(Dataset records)
* * * * * * *

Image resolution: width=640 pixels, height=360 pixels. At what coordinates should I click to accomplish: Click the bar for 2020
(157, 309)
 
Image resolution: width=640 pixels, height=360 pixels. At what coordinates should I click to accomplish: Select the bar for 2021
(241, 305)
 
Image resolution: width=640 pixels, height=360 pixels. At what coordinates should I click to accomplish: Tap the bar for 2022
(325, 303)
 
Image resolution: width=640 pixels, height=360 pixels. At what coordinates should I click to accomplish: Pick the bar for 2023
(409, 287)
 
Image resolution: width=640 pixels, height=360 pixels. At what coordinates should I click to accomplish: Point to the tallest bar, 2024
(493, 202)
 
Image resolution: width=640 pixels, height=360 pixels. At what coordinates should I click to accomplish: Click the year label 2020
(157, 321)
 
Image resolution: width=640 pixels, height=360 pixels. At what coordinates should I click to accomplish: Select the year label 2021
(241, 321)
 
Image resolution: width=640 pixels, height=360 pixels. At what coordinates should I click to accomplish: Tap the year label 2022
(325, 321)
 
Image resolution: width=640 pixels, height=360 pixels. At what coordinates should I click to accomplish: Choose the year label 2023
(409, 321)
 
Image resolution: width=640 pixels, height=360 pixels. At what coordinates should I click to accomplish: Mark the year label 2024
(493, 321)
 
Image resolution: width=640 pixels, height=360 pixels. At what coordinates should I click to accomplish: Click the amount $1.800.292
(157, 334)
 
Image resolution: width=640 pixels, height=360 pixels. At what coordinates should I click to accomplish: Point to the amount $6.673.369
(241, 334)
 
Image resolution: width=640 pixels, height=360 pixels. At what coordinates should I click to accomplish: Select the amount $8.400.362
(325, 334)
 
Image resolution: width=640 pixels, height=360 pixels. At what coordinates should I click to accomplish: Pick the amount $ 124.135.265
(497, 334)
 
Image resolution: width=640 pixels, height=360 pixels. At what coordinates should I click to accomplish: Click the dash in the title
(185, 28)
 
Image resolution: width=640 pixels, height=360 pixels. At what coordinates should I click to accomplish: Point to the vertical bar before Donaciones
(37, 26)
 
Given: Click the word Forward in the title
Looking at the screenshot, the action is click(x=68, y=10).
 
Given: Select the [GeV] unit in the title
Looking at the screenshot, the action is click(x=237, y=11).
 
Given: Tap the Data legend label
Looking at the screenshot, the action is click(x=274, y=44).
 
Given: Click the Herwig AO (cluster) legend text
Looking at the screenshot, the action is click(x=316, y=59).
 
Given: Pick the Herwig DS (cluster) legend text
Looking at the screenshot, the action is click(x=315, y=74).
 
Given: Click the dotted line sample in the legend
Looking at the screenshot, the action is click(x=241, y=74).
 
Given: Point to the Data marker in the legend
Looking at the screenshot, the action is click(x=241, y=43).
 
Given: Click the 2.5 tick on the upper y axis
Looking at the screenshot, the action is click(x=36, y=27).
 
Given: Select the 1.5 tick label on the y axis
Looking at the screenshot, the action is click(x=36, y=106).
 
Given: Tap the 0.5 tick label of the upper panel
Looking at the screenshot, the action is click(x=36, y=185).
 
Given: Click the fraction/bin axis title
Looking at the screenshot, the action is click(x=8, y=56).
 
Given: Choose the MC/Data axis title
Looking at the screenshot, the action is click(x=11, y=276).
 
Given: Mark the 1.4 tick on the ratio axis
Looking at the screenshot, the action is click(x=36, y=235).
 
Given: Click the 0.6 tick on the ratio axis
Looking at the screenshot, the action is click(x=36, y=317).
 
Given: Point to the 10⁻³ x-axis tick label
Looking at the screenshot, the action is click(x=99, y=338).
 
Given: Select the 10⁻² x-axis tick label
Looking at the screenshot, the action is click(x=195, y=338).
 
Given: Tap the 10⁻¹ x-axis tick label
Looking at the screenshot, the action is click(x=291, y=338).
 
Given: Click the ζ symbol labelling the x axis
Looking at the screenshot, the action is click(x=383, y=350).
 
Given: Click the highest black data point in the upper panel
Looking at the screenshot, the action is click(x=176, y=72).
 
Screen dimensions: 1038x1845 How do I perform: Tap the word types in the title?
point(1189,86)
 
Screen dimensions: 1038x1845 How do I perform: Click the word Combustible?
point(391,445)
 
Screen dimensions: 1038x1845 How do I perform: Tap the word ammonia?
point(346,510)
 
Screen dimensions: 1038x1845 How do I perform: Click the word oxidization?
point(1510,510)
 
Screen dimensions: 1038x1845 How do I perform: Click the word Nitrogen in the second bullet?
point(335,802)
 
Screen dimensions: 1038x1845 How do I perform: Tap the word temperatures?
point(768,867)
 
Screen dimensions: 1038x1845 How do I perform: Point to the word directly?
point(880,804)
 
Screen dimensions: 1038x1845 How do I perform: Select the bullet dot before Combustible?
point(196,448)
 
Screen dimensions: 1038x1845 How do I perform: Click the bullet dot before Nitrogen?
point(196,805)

* * * * * * *

> What is required
Add 63 to every number in the coordinates that answer the rows, and write out again the lines starting with the line containing "the word oxidization?" and going on through the line containing "point(196,448)", requests included, with nothing else.

> The solution
Screen dimensions: 1038x1845 How do I perform: Click the word oxidization?
point(1573,573)
 
Screen dimensions: 1038x1845 How do I perform: Click the word Nitrogen in the second bullet?
point(398,865)
 
Screen dimensions: 1038x1845 How do I perform: Tap the word temperatures?
point(831,930)
 
Screen dimensions: 1038x1845 How do I perform: Point to the word directly?
point(943,867)
 
Screen dimensions: 1038x1845 How do I perform: Select the bullet dot before Combustible?
point(259,511)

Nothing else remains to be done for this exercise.